Hello Kate, it is not very mysterious in my view. V had his pancreas partly removed and this is in general causing digestion problems. So I would assume that his digestion is slower than before the surgery. On sunday it is likely that the meal is bigger or higher in fat. This will furthermore increase the tendency to have a slow digestion. If the current insulin is too quick for his digestion rate he will experience an early low. Some hours later the digestion has processed the carbs and then the blood glucose will rise. In these situations it is a good recommendation to use slower regular insulin. It is just a try and V will see the difference within one week. It could fail but I see these advantages: regular insulin does fit to the slower digestion rate, it is active for more hours so it will more likely catch the carbs that are coming later.

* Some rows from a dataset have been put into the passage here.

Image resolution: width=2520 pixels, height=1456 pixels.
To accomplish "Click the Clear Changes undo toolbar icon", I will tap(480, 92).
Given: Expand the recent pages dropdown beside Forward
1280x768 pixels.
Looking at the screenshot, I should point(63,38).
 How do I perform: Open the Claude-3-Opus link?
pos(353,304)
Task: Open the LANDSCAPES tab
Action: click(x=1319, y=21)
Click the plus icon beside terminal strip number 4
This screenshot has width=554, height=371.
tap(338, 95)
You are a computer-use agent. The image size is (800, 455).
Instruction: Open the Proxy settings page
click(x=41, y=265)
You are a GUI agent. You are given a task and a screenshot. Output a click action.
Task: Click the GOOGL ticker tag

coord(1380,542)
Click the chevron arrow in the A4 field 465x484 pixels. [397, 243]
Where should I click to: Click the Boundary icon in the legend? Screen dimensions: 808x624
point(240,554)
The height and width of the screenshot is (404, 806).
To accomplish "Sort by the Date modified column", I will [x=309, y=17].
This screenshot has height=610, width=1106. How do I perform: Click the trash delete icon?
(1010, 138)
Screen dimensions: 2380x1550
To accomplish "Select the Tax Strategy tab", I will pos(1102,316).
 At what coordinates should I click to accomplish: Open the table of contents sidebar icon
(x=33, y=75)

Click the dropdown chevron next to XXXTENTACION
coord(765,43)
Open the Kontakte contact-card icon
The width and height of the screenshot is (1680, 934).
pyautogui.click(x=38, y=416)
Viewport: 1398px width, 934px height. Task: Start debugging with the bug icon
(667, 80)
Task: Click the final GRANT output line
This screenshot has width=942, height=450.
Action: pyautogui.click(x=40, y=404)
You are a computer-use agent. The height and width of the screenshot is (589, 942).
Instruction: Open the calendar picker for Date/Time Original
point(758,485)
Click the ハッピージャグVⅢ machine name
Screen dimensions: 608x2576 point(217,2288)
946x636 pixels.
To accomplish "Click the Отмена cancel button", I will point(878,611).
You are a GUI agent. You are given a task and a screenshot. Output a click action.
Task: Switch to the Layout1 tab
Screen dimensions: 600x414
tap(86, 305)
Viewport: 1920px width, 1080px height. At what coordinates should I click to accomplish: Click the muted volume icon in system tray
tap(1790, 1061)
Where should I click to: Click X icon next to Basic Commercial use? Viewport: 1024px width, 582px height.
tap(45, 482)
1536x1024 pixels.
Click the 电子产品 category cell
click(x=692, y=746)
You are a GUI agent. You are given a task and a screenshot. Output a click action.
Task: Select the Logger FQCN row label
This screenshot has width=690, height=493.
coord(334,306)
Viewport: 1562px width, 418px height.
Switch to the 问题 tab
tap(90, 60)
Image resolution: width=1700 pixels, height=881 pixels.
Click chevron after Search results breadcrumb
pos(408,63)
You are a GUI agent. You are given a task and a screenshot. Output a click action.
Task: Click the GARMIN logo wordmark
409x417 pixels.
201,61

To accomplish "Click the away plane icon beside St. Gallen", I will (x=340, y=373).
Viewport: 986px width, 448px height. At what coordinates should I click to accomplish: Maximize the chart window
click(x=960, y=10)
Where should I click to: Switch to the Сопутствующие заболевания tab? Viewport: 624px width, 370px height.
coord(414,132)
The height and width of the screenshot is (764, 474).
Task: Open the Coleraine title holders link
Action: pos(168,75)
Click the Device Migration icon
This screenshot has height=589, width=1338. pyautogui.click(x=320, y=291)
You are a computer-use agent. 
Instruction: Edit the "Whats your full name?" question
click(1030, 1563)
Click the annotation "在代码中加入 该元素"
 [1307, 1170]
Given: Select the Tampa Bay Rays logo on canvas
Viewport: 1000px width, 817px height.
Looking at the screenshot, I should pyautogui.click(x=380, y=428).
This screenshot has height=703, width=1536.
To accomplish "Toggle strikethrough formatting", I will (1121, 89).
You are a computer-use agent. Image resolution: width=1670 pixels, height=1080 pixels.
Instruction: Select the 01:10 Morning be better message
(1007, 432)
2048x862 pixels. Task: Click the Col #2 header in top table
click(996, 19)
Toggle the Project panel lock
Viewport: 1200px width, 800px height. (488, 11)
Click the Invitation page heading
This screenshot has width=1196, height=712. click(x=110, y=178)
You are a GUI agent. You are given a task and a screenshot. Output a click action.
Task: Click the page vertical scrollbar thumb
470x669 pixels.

Well… He had his complete pancreas removed…
And Sunday, unlike most people, is usually the lightest meal of the week for us. We have big dinners on Friday and Saturday night, and Sunday is usually just a pasta or risotto, much the same as it’s been for the last year and this has happened only for the last 2 weeks.

You are right. In general the current situation looks much better now. I did not had the time to look at your data lately but I think you two should get our applause here:

Proportional trend (looks good if this continues):

182 Days in comparison (looks greener now, but morning and late evening has room for improvements):

Mean glucose for the last 30 days (this also shows the higher morning and the rise in the late evenings)

To my surprise I do not see the massive low tendency after meals anymore. So I think you have found a way to compensate the faster insulin by injecting after eating etc. What I sometimes see is a very late meal. This is something I totally abandoned for myself. Meals can be unpretictable sometimes and I always want to have no insulin on board at bedtime. This way I can just correct when I am high before sleeping and do not have to worry about stacking insulin. If I am low I just compensate for that by eating carbs and the basal will hold me steady to the morning. It seems that sometimes the additional insulin for the late dinner helps to reach good numbers in the morning. Do you think the basal insulin alone will allow V to reach good numbers when waking up in the morning? What happens if he does not eat three hours before sleeping? Will a good number at sleeping time be followed by a good number in the morning?

My insulin need goes down as spring and warmer weather comes.
I’m suggesting you take a look at the total daily Lantus (as opposed to short acting), compare it with awhile back. What was he on last summer? Less? Maybe he needs a bit less long acting as warmer weather comes along.
This is a very non professional response, but a just maybe.

I’m hoping it’s just a combination of the warmer weather and the outdoor work that comes with it. We did reduce the lantus. As to the non-professional response - most professtionals only deal with this be textbook - it’s the practical response we’re looking for ;-))

We eat dinner late, and have for the last 20 years. It’s one of those things that we want to work with rather than change… and sometimes it’s challenging His numbers have been fairly good lately, it’s just these last two incidents I’ve been trying to figure out.
I’m sure that fact that he doesn’t have a pancreas makes getting to the bottom of some issues a little more difficult as well.
Also, he refuses to get up at night to test so there’s no way to really do a basal test… Another thing I have to work with ;-)) We did a daytime basal test when he had to fast for another medical exam, and that was good.

Do you remember the dates of these hypo events so we can look them up?